__Exercise__
When "accomplish" occurs in a line of the material, copy that line.

__Material shown__

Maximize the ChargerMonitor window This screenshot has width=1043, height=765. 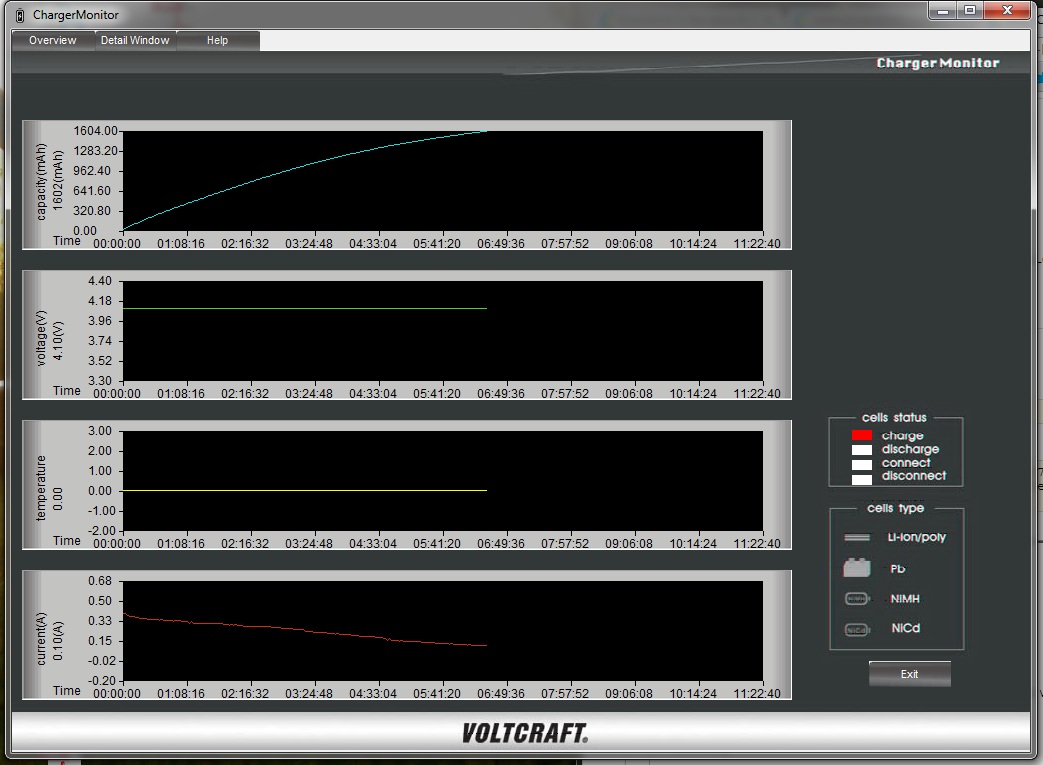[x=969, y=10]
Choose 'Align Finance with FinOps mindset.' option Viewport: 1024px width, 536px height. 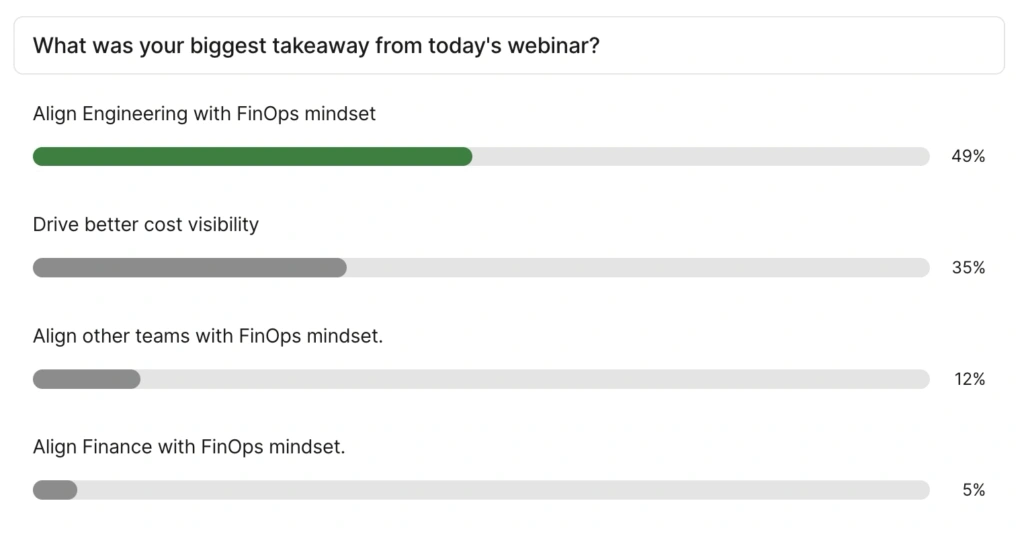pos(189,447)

==

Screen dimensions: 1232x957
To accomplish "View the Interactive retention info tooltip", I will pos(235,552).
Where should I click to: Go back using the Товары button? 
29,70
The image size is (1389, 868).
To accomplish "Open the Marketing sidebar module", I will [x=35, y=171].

__Response__
To accomplish "View the Interactive retention info tooltip", I will pos(235,552).
To accomplish "Open the Marketing sidebar module", I will [x=35, y=171].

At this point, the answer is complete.